‘Resident Evil: Afterlife’ will suck the life out of you
Published 8:00 am Wednesday, September 15, 2010
Resident Evil: Afterlife (3D)
Rated R for sequences of strong violence and language.
I am unsure which is worse: watching a clown juggle for 97 minutes or endure “Resident Evil: Afterlife” (3D). Fortunately, I have not had to watch a clown do anything for 97 minutes, much less juggle. Unfortunately, I saw “Resident Evil: Afterlife,” in 3D no less.
The “Resident Evil” films are based on a video game. This is the fourth movie based on the game. All the movies starred Milla Jovovich. Usually she appears half naked. Sadly, her talents remain hidden in “Resident Evil: Afterlife.”
The “Resident Evil” films feature zombies. Usually I enjoy zombie films. How can one not enjoy watching people blow the brains out of a tottering zombie? Well, this film proves that even that bit of joy can be denied to us, the living.
You know the phrase “left on the cutting room floor?” Well, imagine if snippets of 100 sci-fi/zombie/apocalyptic films are gathered up and stitched together like some cinematic, slapdash Frankenstein. There’s your “Resident Evil: Afterlife.”
“Alice” is the super heroine of the “Resident Evil” films. She is indestructible thanks to some magic serum from the Umbrella Corporation. Of course the corporation is evil. The Chairman is really, really evil.

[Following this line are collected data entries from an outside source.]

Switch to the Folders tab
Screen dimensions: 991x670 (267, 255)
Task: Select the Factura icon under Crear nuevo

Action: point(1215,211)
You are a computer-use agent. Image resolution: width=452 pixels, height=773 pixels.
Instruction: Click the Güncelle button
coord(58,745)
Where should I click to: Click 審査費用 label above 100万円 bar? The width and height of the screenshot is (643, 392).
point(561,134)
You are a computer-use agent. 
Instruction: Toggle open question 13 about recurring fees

We know this because he wears sunglasses while indoors and has a kooky English accent that fades in and out…delivered with a sneer.

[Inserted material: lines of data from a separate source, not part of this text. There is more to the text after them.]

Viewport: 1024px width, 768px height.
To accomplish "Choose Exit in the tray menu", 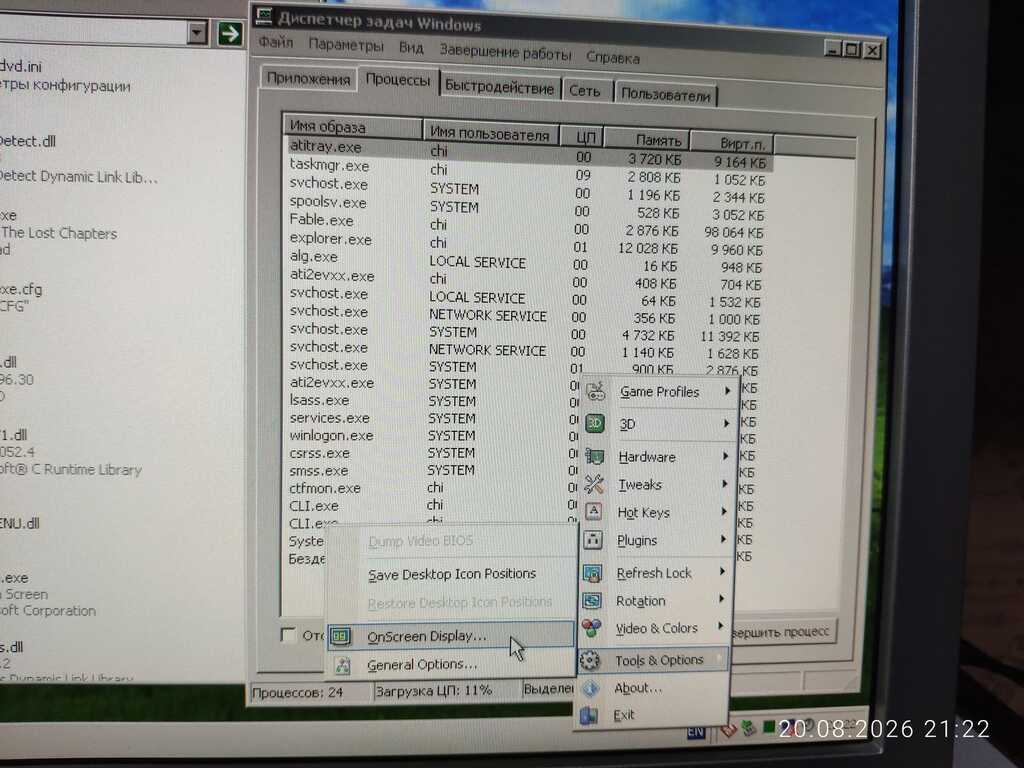I will pyautogui.click(x=624, y=715).
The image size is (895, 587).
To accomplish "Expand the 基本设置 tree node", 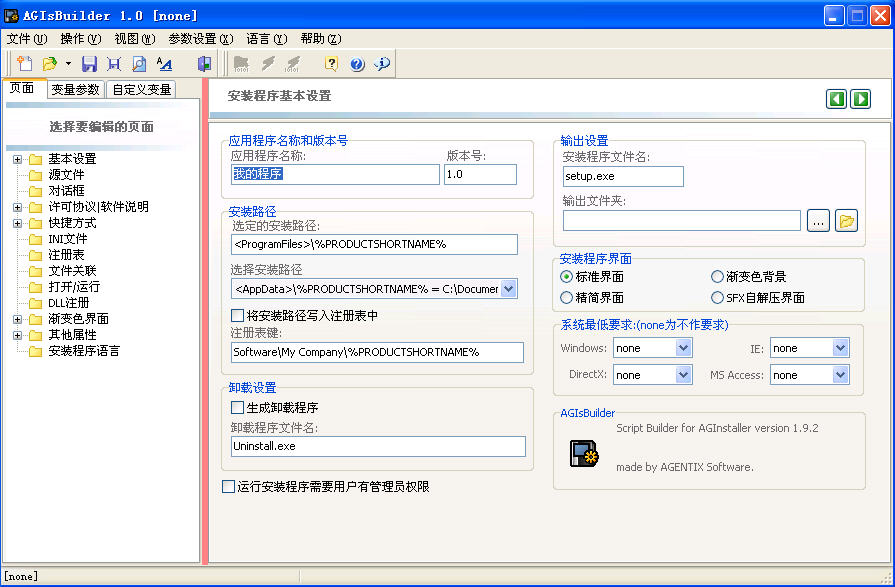I will coord(18,159).
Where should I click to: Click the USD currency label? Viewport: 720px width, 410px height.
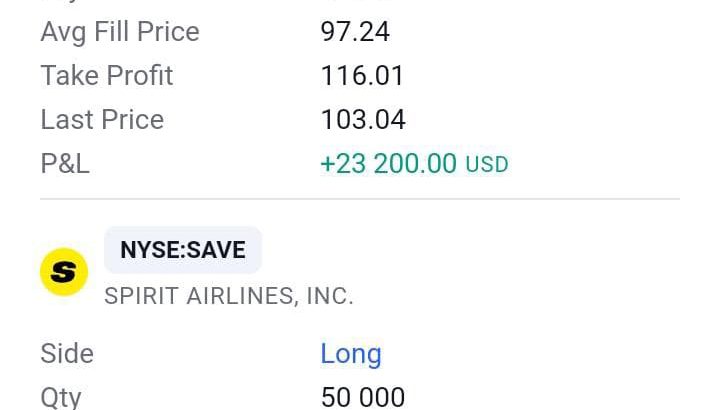pyautogui.click(x=487, y=165)
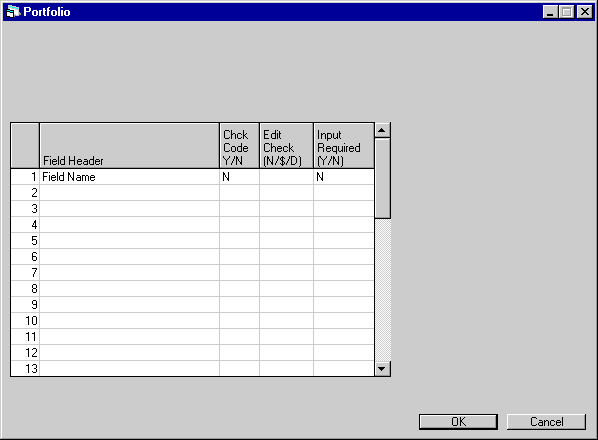Click the Input Required cell in row 1
The height and width of the screenshot is (440, 598).
pos(344,177)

It starts out in an underground bunker in Tokyo…then we go to Alaska…then to a decimated Los Angeles, specifically in a deserted prison perhaps in Huntington Beach based on the geography.

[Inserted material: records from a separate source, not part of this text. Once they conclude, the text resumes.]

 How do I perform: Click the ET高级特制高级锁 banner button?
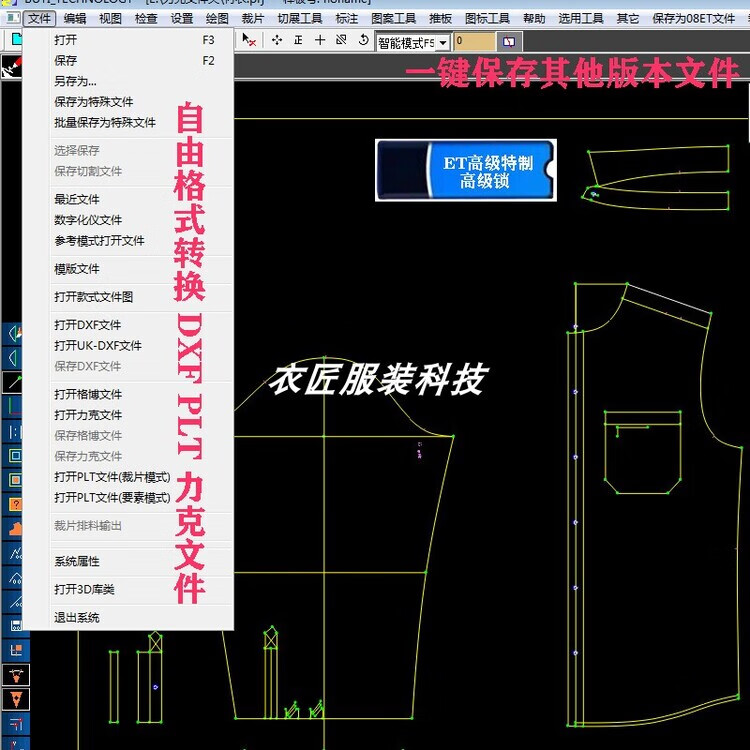[465, 171]
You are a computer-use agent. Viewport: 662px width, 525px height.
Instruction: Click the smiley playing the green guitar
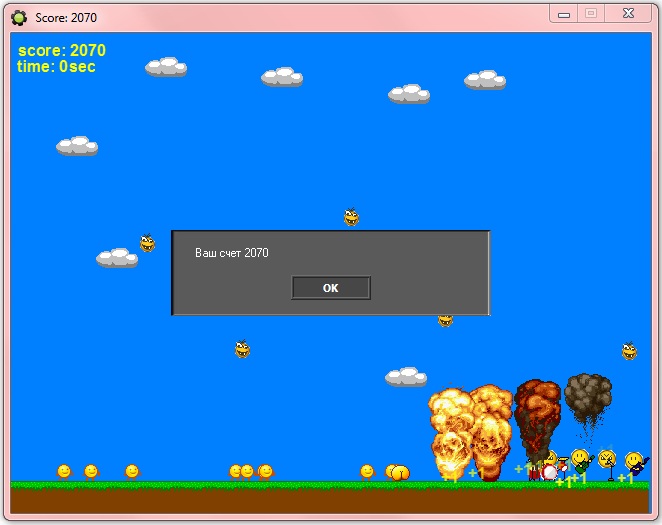tap(582, 461)
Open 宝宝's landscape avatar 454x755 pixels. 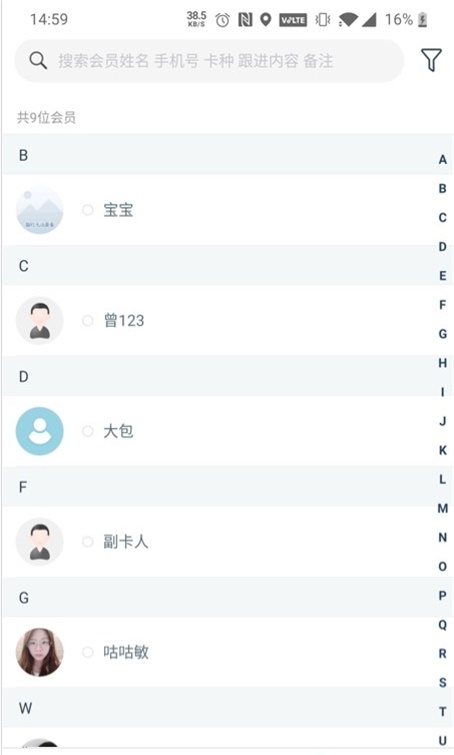39,210
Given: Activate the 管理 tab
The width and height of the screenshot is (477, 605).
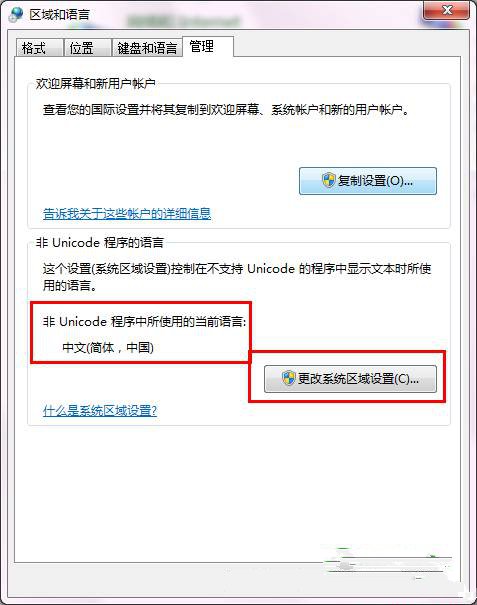Looking at the screenshot, I should 208,47.
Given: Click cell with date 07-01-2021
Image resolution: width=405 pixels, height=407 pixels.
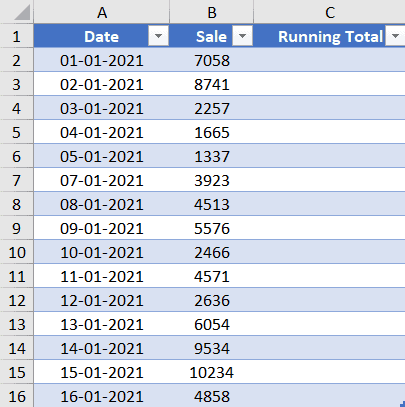Looking at the screenshot, I should [102, 180].
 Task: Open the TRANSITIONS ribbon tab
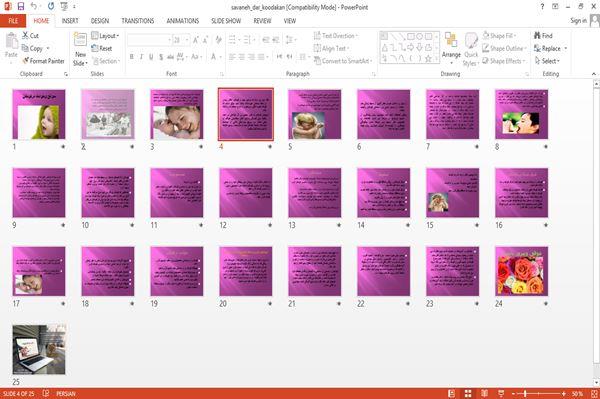138,21
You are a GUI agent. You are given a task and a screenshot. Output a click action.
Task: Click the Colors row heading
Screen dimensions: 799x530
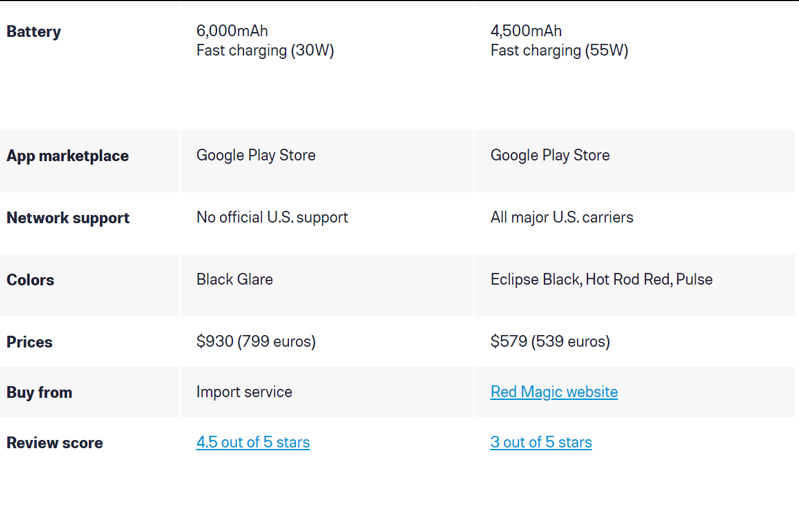pos(31,280)
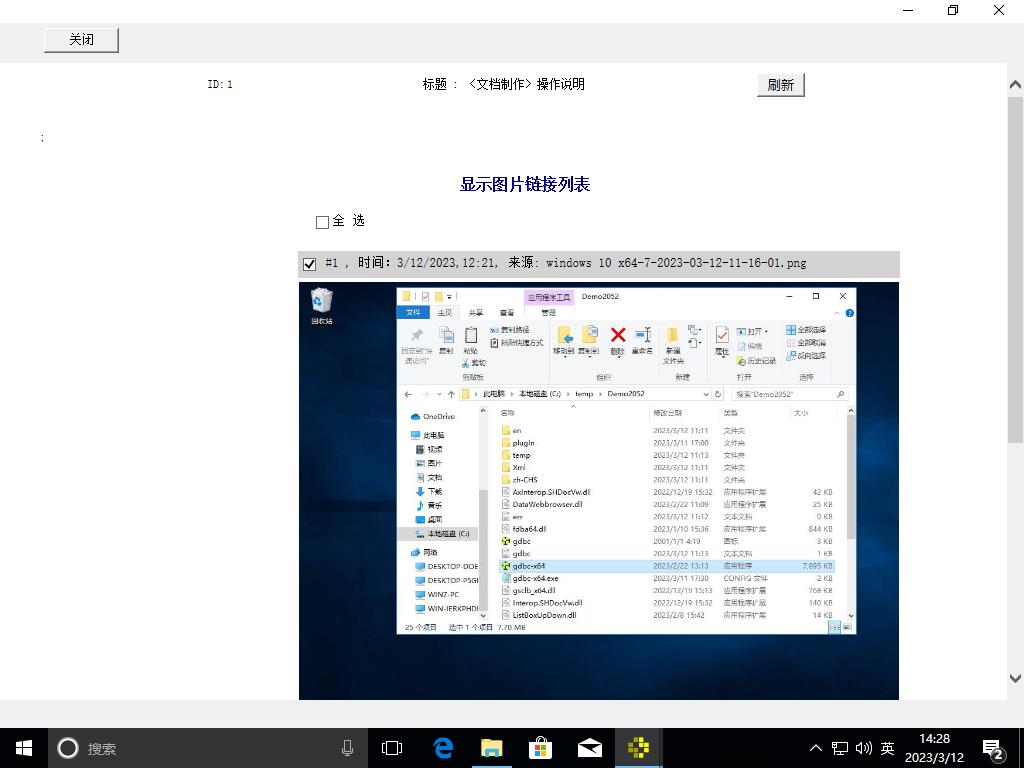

Eventually our Alice discovers this prison with a mere handful of folks yet-living. This occurs after she finds another survivor in the Alaskan wilderness. Amazingly, this one looks like a model who just took a break from a shoot to hydrate and get “Make-Up” to apply another layer of lip gloss. No matter, we must “movie on.”
In that prison there is an appropriate mix of ethnics, all in sharp form and age. Well, maybe there is one exception: the hunky younger brother from the now defunct TV series, “Prison Break” (Wentworth Miller), plays a guy (for unclear reasons) who is trapped in a glass cell in the now closed prison. He is kept there by the folks who sought refuge there. All of the “whys” go unexplained, but slap-a-zombie-with-a-mackerel, one of the six or eight refugees just happens to be his sister! Yeah! But, no worries, she has amnesia.
Let’s review: hot chick with guns and knives. Hot chick 2 with amnesia. Studly dudes in a California prison, surrounded by starving zombies. Hot chick 2 with amnesia discovers her long lost brother in a Plexiglas cell built in a prison. What a coincidence! Who would have thought they would mix that all up in one plot…and make it 3D to boot?
Informational Update: now, Mr. Miller was one good looking actor, slim and athletic. After the show (Prison Break) ended, he apparently spent a lot of time eating pasta. His ubiquitous tight shirts with short sleeves are gone and, in this film, he is covered up in bulky coveralls. So, Alice isn’t naked and Beefcake Miller looks like the guy who sprays insecticide under my house. We have been robbed.
I can’t blame Mr. Miller. While being tortured by this horrid form of “Evil,” I kept thinking about communing with pasta, too. I needed comfort food to assuage my misery brought on by severe and unremitting mediocrity.
Even more of this mess annoyed me. Apparently, there are pieces of this film missing. I’m as serious as a charred out Beverly Hills! One minute the “good guys” were trapped in a landlocked prison, surrounded by hungry zombies, and the next minute they were on a boat headed for a mystery ship off the California coast. I was stunned. How did they get past all those zombies? Frankly, I felt cheated; I was rooting for the zombies. Poor guys, there will be no pasta for them.
I should tell you that the monster zombies aren’t just regular zombies. These guys open their mouths and a Venus-flytrap-octopus thingie comes out like congealed vomit to suck the life out of a living human. This is sort of a new and improved zombie. Not your regular groaning and tottering zombie, but a wiggling, tunneling, swimming, Neo-Zombie: “an undead, proud and loud zombie.”
I think it is a metaphor for this movie. I certainly felt like I got my life sucked out of me by something undead.
“Resident Evil: Afterlife” (3D) deserves nary a single bow tie!